そうして私の目に映ったのは、日に照らされて白く見える金の髪と真っ青な空だった。
ああ。私は、死んだのではなかったのか。
「ごめんね、乱暴なことをして」
湖面の瞳はもう揺れていない。
「君をどうしても外に連れて行きたかったんだ」
覆い被さるように私の上に跨るその顔には影が出来ている。
「もう、何もないよ」
頬の上にひとつ、雫が落ちた。
「君を縛るものは、もう、何もない」
そうか、これは涙か。
綺麗だな。
私は思わずそれに手を伸ばした。
「綺麗なのは、君のほうだよ」
そう言って、嬉しそうに笑った。
そこではじめて自分が声を漏らしていたことに気がついた。耳元で芝が揺れる音がする。
ここは、どこだ。
小さい窓の毛足の長い絨毯が引かれたあの部屋ではない。ましてや石の床と古びたベットしかない薄暗い私の寝床でもない。
「外だよ。君の望んだ自由は、ここにある」
震える声がそう言った。
嬉しそうに笑っているくせに、さっきから私の顔には大粒の雨が降っている。空はこんなに晴れているのに。
私は自由を望んだことはない。
「じゃあ君の望みは何? 僕がなんでも叶えてあげる、僕ならなんでも叶えてあげられる」
木枯らしのような風がびゅうびゅうと吹いている。寒さはない。日差しが暖かいからだ。白金の髪が風と踊っている。綺麗な世界だ。

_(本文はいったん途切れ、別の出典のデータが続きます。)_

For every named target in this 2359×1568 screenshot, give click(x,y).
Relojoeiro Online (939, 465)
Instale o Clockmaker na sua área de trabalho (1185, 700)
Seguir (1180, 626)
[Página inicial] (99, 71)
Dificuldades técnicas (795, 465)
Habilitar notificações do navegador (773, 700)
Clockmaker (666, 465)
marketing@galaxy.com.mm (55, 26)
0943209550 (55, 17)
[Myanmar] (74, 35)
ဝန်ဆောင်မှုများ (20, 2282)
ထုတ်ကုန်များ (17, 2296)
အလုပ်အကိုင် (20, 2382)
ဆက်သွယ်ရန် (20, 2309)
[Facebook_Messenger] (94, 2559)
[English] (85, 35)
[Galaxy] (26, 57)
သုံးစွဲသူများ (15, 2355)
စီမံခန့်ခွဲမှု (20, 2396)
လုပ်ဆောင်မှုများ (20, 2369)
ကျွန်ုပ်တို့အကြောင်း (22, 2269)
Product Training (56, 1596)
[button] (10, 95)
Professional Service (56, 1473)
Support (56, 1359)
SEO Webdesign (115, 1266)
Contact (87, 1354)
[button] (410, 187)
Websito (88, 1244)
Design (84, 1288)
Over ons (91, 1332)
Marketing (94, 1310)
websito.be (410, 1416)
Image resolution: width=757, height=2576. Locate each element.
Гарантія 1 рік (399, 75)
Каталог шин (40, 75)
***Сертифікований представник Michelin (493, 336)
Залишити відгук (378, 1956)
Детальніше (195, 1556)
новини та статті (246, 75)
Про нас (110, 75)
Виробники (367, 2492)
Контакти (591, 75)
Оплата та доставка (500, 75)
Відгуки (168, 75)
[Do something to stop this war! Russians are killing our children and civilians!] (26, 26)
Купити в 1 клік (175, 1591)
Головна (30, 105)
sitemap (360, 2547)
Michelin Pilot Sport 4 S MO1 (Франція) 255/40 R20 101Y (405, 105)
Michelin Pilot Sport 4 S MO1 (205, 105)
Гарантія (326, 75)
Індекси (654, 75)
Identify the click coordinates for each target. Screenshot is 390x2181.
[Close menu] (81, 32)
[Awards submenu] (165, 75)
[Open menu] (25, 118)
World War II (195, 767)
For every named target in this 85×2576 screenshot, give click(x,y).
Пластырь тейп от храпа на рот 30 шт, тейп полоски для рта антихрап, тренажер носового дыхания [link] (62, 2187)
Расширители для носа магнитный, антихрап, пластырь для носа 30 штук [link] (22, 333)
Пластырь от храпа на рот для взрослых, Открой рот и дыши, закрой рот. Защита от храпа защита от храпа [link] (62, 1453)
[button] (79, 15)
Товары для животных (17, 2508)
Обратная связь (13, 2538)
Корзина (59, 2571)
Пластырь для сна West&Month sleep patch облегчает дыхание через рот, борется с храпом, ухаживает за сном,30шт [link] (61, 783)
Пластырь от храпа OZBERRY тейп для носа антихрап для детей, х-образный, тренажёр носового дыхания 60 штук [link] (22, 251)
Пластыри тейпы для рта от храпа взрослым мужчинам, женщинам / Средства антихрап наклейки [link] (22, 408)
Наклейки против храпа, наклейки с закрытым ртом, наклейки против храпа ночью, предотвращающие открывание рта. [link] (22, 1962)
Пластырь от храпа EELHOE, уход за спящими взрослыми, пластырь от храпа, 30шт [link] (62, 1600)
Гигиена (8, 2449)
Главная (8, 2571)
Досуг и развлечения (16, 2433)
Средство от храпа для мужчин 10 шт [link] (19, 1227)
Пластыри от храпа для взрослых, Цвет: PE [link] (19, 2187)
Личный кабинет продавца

私はぼたぼたと雨を降らすそれを伸ばしたままだった腕で捕まえた。上に被さっていた体がそれに引き摺られるように落ちてくる。どくんどくんと鼓動が聞こえた。私は自由になった声でそっと囁いたのだ。
──幸せになりたい。あなたのそばで。
お読みくださりありがとうございました。